Controlling the Line of Scrimmage
Game Notes on Defense
This teams front seven was the strength of their defense. Led by Cameron Jordan, the Saints defense successfully harassed Justin Herbert and the rest of the Chargers backfield last Monday. Consequently, the Saints were able to manhandle the Chargers' offensive line and hinder the Chargers run production. However, this team needs to improve at coverage because they made multiple bad decisions that led to big plays and Chargers TDs.
First and foremost, the New Orleans Saints have a front seven stacked with talent. Pass rushers Cameron Jordan, Demario Davis, and Trey Hendrickson had a successful day getting into the backfield last week. Likewise, DL Sheldon Rankins and Malcolm Brown complemented each other as a pass rusher and run stopper, respectively.
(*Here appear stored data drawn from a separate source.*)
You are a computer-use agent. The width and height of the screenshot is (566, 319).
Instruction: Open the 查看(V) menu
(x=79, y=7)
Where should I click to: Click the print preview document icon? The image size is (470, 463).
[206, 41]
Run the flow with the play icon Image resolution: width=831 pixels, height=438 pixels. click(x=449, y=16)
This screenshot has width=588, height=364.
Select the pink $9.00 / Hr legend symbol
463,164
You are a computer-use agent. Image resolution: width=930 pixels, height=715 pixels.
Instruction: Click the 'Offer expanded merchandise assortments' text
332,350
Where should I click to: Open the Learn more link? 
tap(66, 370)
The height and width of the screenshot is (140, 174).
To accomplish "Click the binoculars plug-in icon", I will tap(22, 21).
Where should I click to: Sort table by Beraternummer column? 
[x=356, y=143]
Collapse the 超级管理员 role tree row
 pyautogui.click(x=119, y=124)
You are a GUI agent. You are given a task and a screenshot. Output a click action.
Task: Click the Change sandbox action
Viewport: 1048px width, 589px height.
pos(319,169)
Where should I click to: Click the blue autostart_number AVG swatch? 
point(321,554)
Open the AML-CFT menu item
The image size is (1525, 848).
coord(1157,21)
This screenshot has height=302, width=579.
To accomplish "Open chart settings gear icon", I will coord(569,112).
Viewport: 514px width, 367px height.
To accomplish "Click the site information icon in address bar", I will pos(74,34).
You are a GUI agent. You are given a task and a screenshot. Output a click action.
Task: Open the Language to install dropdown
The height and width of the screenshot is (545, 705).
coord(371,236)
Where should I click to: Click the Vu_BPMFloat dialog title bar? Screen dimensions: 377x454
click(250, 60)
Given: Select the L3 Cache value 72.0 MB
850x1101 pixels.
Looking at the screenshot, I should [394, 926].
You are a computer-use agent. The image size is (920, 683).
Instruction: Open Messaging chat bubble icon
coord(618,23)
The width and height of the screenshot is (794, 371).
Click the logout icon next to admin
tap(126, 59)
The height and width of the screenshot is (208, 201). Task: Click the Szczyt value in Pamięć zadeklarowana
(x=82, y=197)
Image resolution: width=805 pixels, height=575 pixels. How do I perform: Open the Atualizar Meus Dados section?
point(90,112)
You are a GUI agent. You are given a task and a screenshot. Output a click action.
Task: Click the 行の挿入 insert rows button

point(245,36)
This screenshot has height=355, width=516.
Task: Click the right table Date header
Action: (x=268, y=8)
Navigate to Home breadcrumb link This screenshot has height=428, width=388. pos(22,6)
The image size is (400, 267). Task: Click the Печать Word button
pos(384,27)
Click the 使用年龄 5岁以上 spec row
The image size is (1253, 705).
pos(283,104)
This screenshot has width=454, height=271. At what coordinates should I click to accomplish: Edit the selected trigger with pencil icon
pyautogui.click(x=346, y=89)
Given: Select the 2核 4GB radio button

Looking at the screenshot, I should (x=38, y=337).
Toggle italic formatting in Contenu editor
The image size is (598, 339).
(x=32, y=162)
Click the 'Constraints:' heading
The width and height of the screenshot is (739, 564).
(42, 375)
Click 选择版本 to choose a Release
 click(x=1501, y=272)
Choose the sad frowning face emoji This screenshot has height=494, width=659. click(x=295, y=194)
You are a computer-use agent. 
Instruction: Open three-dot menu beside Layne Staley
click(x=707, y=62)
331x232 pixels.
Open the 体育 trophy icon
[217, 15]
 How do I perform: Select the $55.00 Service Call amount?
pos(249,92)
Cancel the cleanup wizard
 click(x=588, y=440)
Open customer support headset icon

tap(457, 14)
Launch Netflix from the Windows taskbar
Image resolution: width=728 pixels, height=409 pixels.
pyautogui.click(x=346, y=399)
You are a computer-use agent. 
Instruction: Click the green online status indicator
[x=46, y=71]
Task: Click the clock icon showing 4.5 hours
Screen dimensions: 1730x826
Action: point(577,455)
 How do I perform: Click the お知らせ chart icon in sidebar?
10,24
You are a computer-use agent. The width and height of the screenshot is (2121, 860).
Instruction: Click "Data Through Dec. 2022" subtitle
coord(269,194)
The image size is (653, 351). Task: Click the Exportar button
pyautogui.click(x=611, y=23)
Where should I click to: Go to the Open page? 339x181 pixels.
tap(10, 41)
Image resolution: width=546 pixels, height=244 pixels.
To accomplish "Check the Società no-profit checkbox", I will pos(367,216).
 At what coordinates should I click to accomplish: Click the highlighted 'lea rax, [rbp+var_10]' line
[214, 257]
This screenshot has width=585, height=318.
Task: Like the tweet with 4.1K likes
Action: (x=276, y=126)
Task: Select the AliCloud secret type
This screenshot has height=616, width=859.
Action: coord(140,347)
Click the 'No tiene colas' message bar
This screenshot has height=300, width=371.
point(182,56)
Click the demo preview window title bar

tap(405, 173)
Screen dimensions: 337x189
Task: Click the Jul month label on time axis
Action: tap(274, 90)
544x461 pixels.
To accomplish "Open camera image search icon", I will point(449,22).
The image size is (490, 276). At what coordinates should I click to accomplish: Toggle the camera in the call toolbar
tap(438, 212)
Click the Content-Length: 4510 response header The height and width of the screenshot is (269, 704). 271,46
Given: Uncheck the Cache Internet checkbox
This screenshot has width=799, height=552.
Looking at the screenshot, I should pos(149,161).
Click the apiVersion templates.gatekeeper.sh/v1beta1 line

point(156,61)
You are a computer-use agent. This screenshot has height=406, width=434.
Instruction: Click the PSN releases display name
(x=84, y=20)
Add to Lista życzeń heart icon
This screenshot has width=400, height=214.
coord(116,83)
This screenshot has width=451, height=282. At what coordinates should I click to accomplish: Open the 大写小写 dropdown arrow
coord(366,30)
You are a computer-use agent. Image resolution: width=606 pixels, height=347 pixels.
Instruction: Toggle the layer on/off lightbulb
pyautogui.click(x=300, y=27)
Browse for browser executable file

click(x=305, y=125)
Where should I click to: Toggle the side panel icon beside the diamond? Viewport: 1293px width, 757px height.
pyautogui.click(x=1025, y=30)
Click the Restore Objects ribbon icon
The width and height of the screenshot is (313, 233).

The Saints secondary is a different story. While this secondary has some nice players like Malcolm Jenkins, the Saints' defensive backs could not contain the Chargers weapons. Even their star cornerback, Marshon Lattimore, got torched by multiple Saints receivers. Given that the Saints division is stocked with receiving talent, this unit needs to improve drastically.
Play of the Game
Marshon Lattimore game-saving tackle against Chargers WR Mike Williams to end the game.
Comments on Coaching
Sean Payton called a really phenomenal game last Monday. Throughout the game, balanced his play-calling kept the Saints in the game despite a poor performance in the first half. Additionally, Payton was able to make some quality half time adjustments to keep the offense afloat. For instance, he found ways to get his star RB Alvin Kamara opportunities in the receiving game. As a result, he was able to calm down Drew Brees while still moving the chains successfully.
Payton also energized his team with the presence of Taysom Hill. While Hill is far from an accurate passer, his mobility and physicality make him a tremendous wild cat option. As a result, he created a big play for a score in the red zone to boost his team. This type of creativity is what makes Payton truly special in big moments.